=== ACTIONS TO TAKE ===
**a.** In the article on US healthcare below, rewrite the paragraph beginning "Americans may live longer" as a brief bulleted list that keeps its main facts.
**b.** In the article on US healthcare below, how many risk factors did the Institute for Health Metrics and Evaluation study cover?
**c.** Write the next paragraph of the article on US healthcare below, continuing after its last sentence.

Americans may live longer than people in other countries, but despite some of the amazing medical advances we have made over the last few decades, we are still behind the times with our healthcare system. From 1990 to 2010 the life expectancy in the US went up from 73.5 to 78.2 years. The problem is that so many people are afflicted with depression, anxiety, substance abuse, and conditions that cause back, muscle, and joint pain, we aren’t enjoying those extra years.
The country has put a lot of money into the healthcare system and yet only a few gains have really been made as compared to some of the other wealthy countries around the world. A study conducted by the Institute for Health Metrics and Evaluation estimated death and disabilities from 291 different diseases, injuries, and conditions and also 67 different risk factors. First lady Michelle Obama wants to present the findings of the study to mayors of US cities at an invitation-only White House event.

=== SUPPLIED INFORMATION ===

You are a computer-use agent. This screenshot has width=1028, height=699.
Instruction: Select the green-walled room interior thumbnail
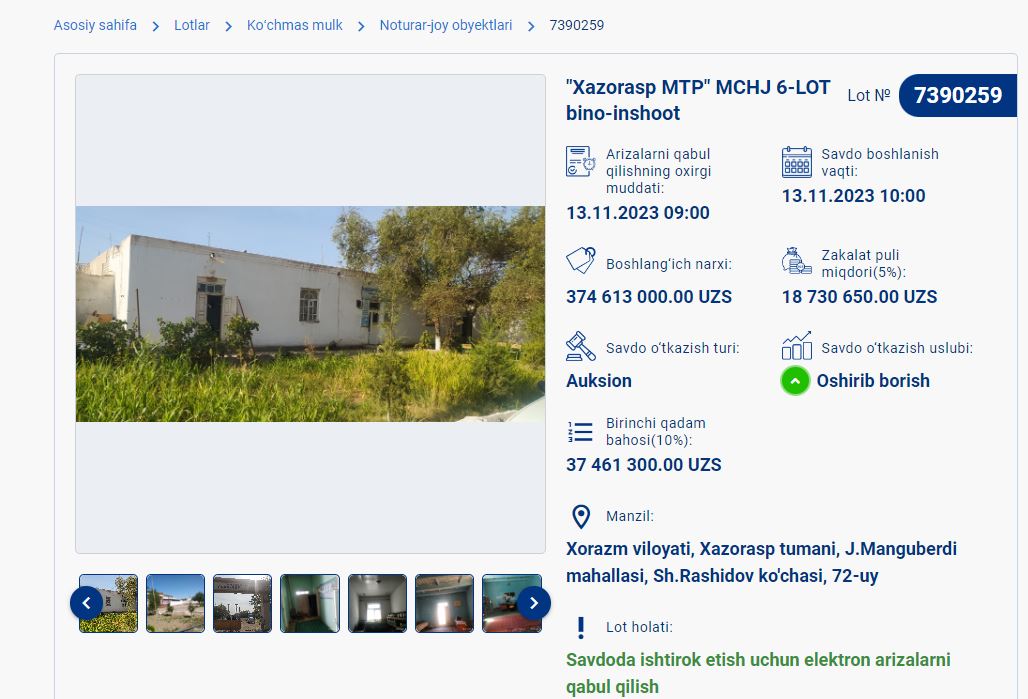[x=310, y=603]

=== ANSWERS IN ORDER ===
**a.**
- Despite major medical advances, the US healthcare system still lags behind.
- US life expectancy rose from 73.5 years in 1990 to 78.2 years in 2010.
- Widespread depression, anxiety, substance abuse, and back, muscle, and joint pain keep people from enjoying those extra years.

**b.** 67

**c.**
The latest study compared 20 years of health data from various publish stories, surveys, and death certificates from the US and 34 other wealthy countries in Europe, Asia, and North America. The US fell behind in every major category in its rankings. The leading causes of death are still heart disease, cancer, and stroke, with suicide and auto accidents coming up behind. The top risk factors for such poor health included poor diet, smoking, high blood pressure and obesity.
After conducting these studies they also studied different states within the US. They have found that Americans are starting to become more active. Counties in Georgia, Florida, and Kentucky all reported that they have seen a huge increase in the number of residents that get at least the recommended amount of physical activity. Understanding and being educated on local fitness trends is a big part to becoming more active.